Written tasks
a: Condense the paragraph that begins "I have calibrated the monitor" in the forum thread about color problems below into a short bulleted list that keeps its main facts.
b: Write what comes next in the forum thread about color problems below, starting right after its last post heading.

Provided passage
:::::

# Colour problems



## Andrew Hayton (Jun 26, 2008)

I seem to be having colour issues. I thought it was just LR but it seems widespread.
I have calibrated the monitor and restarted the system just to make sure. When I print from LR the colours are muted. I have attached a screen shot of the photoshop preview which is near to what I am getting on print but the image is much brighter as you can see on the left. I am now stumped as to what is going on


----------



## DonRicklin (Jun 26, 2008)

For us to best help you, you need to list exactly how you have set-up LR to print for these images and what printer.

Don


----------



## Andrew Hayton (Jun 26, 2008)

Hi Don,

It doesn't seem to be just LR. The screen shot is from PS CS2. The print preview window shows what is printing but when I do a colour proof in PS CS2 it looks ok and like the image in the background.


----------



## DonRicklin (Jun 26, 2008)

:::::

Raw data
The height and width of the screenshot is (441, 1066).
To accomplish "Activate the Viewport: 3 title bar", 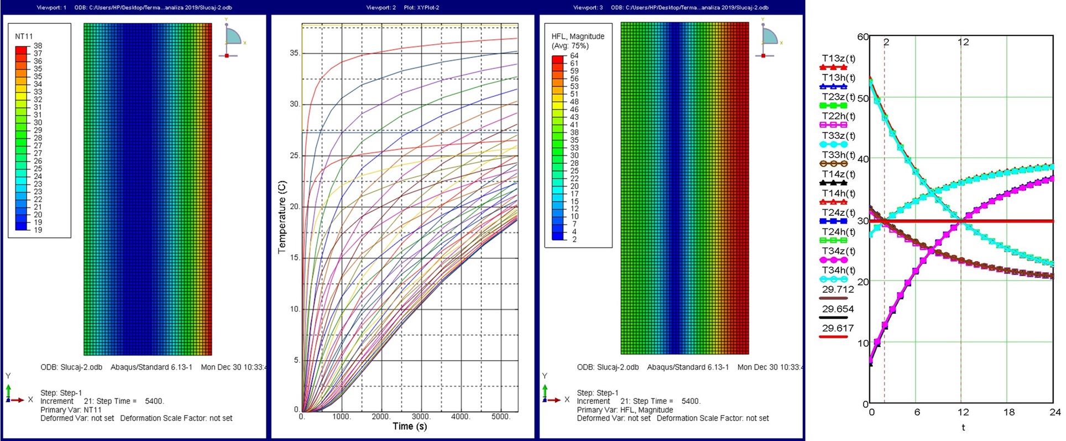I will [x=671, y=8].
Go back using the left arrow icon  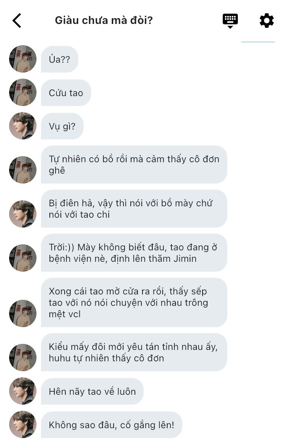pyautogui.click(x=17, y=21)
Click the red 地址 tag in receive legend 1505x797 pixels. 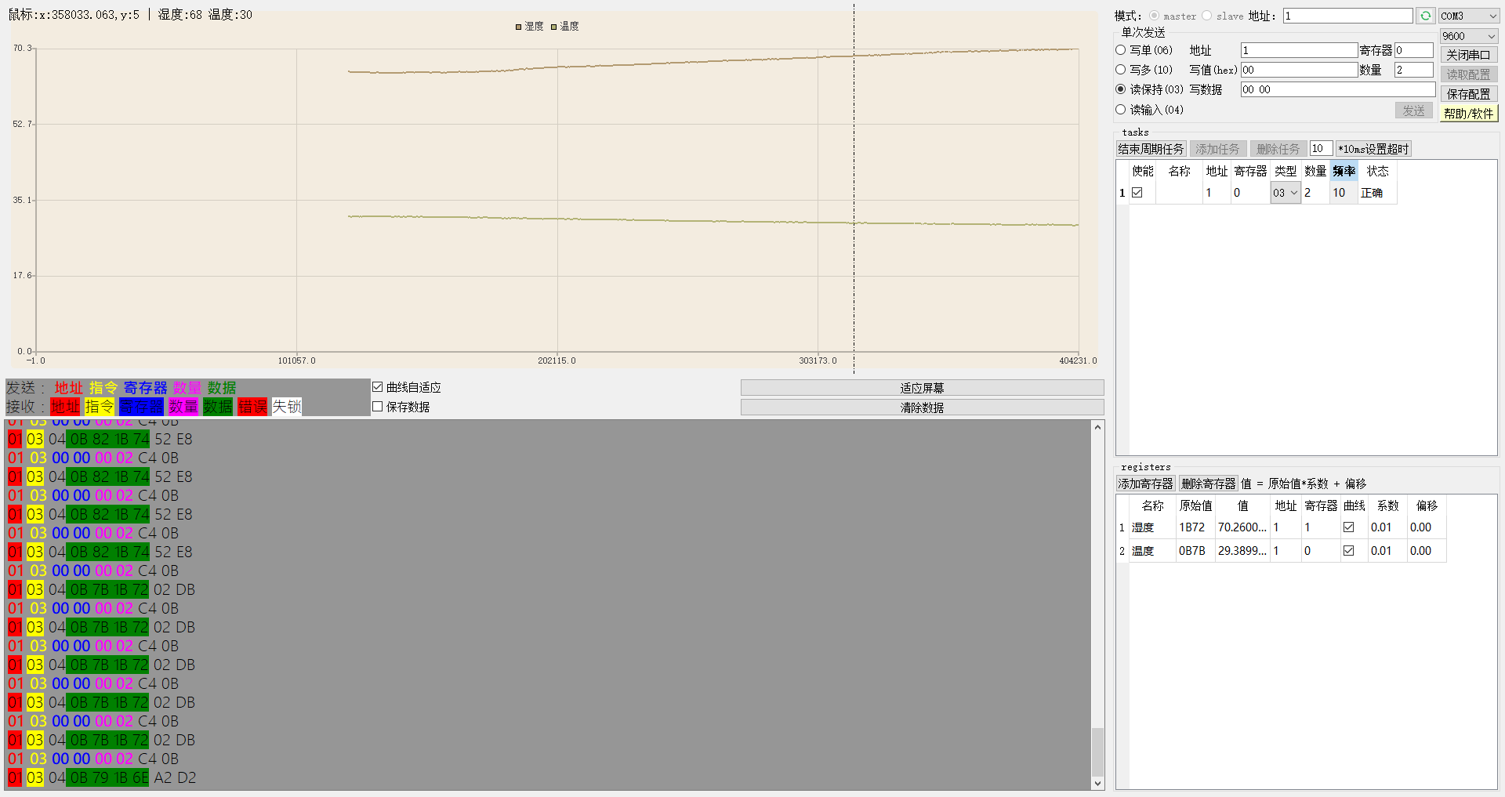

:::::

Exercise responses
a:
- The monitor has been calibrated and the system restarted.
- Prints made from LR come out with muted colors.
- An attached screenshot of the Photoshop preview is close to the printed result, while the image on the left is much brighter.
- The cause is still unknown.

b:
The info would still help to get you started on the correct track in LR. We're working blind here.

Don


----------



## Brad Snyder (Jun 26, 2008)

Muted/flat colors have a tendency to be caused by looking at an image from a wide gamut space i.e. LR's Melissa, or PS's ProPhoto with an application that thinks it's looking at sRGB or AdobeRGB.

Again, as Don says, this can come down to one check box being wrong in an obscure dialog box somewhere, so the more detail you can provide about your set-up, the closer we can home in. 

This is the subject of (I'm guessing) about 1/3 of the total posts here. I wish there was a magic button we could tell you to click on, but......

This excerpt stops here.